16707
Convergence of Genes and Cellular Pathways Dysregulated in Autism Spectrum Disorder
Objectives: This work represents the latest phase of the international Autism Genome Project Consortium’s (AGP) effort to fully delineate the impact of CNV in ASD.
Methods: We assessed the impact of de novoand inherited rare CNV in a total of 2,446 ASD cases and their parents from the AGP along with 2,640 unrelated controls by applying a series of approaches to prioritize variants and key candidate ASD genes disrupted by CNVs, and to identify biological relationships and common pathways shared among those key genes. We have also integrated the latest exome sequencing data in downstream pathway studies.
Results: We confirmed an excess of genic deletions and duplications in cases over controls (1.41 fold, p=1.0x10-5) and an increase of cases carrying exonic pathogenic CNV overlapping known dominant or X-linked ASD and intellectual disability loci (odds ratio=12.62, p=2.7x10-15).
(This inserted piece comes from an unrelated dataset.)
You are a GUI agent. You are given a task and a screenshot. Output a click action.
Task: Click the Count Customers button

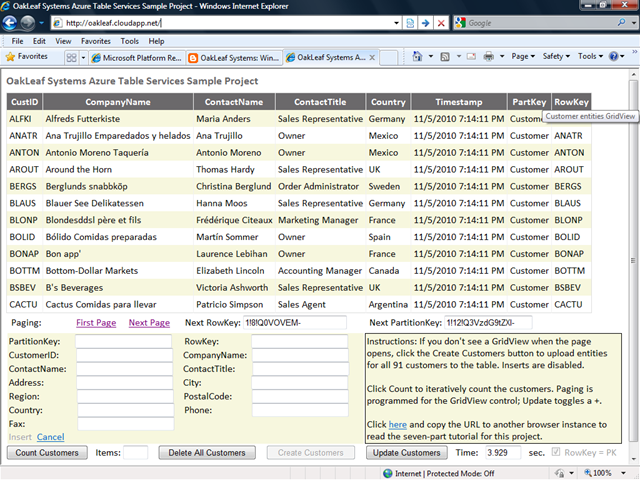point(47,453)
Pathogenic CNVs, often showing variable expressivity, included rare de novo and inherited events at 36 loci, implicating novel ASD genes previously linked to other disorders (CHD2, HDAC4 and GDI1), as well as novel genes such as SETD5, MIR137 and HDAC9. Consistent with hypothesized gender-specific modulators, females with ASD were more likely to have highly-penetrant CNVs (p=0.017) and were also over-represented amongst cases with fragile X syndrome protein targets (p=0.02). Genes affected by de novo CNVs and/or loss-of-function single nucleotide variants converged on networks related to neuronal signalling/development, synapse function and chromatin regulation.
Conclusions: Collectively, these data inform clinical genetics interpretations, implicate specific neurobiological pathways and identify targets for therapeutic intervention.